BEGIN

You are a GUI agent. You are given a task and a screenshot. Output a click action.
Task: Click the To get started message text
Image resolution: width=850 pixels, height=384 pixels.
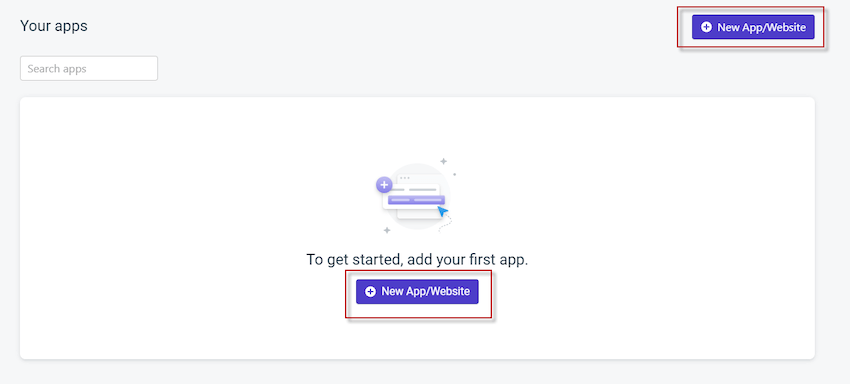click(417, 259)
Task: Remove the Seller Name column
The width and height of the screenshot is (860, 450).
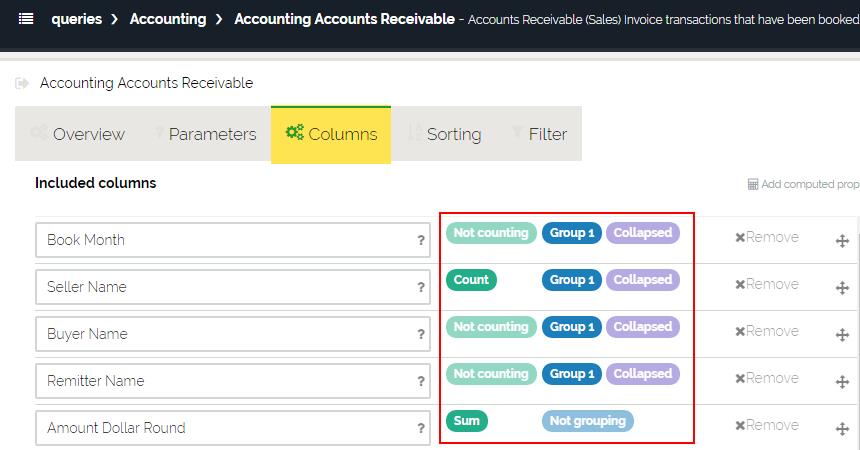Action: (x=767, y=284)
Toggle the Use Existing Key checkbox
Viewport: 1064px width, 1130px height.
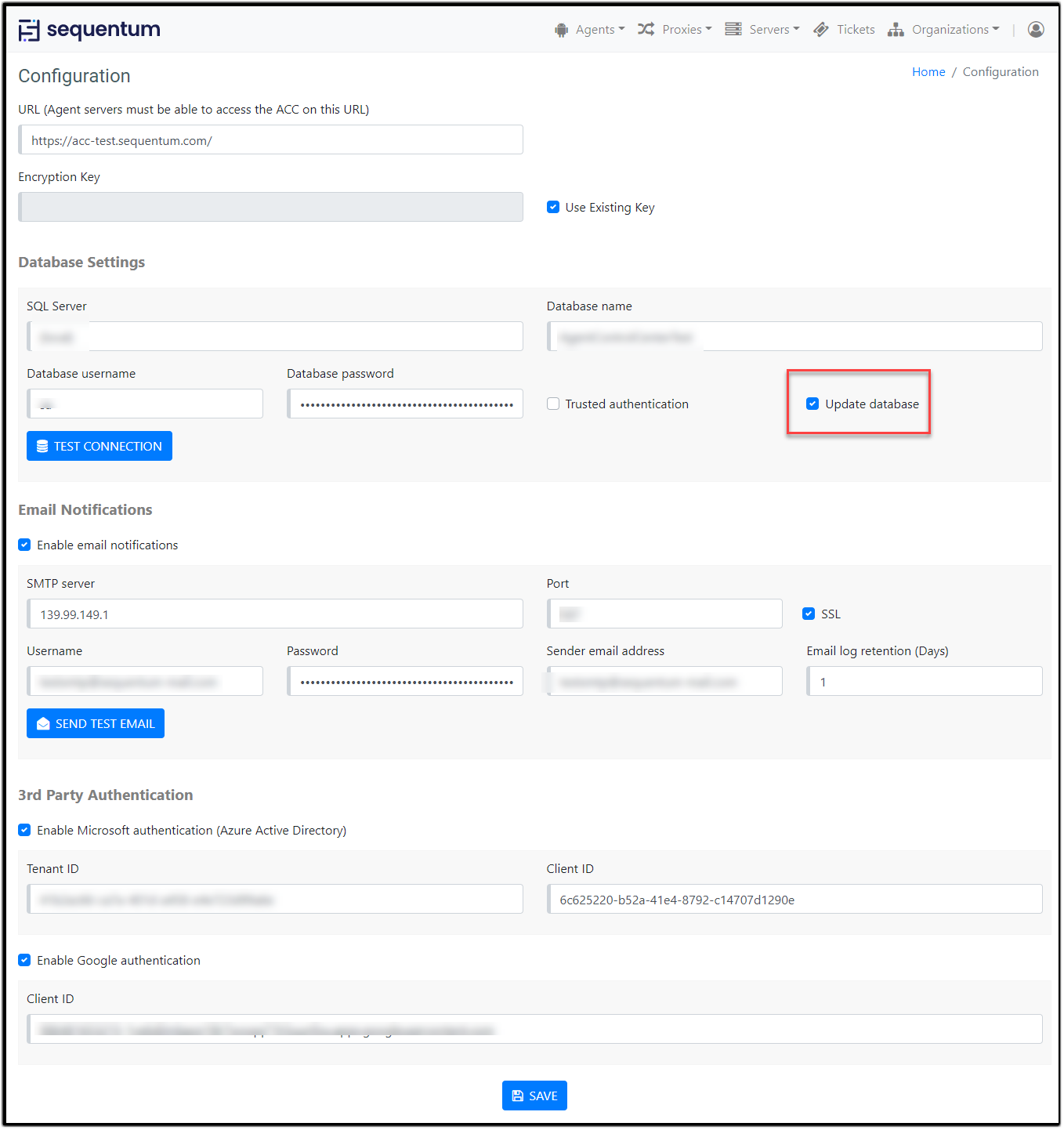click(x=553, y=207)

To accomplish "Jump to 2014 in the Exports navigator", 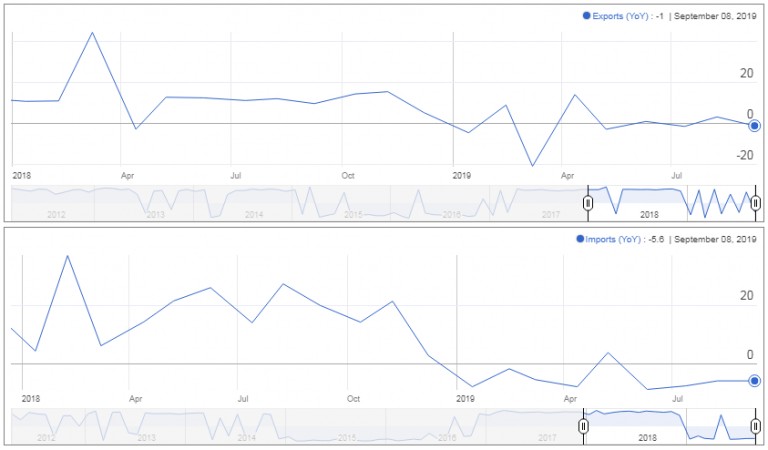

END

TASK DETAILS:
Print every entry exactly; omit the pictures.

YOUR SOLUTION:
You are a GUI agent. You are given a task and a screenshot. Output a click action.
Task: Click the To get started message text
Image resolution: width=850 pixels, height=384 pixels.
click(417, 259)
Task: Remove the Seller Name column
The width and height of the screenshot is (860, 450).
Action: (x=767, y=284)
Toggle the Use Existing Key checkbox
Viewport: 1064px width, 1130px height.
click(x=553, y=207)

To accomplish "Jump to 2014 in the Exports navigator", 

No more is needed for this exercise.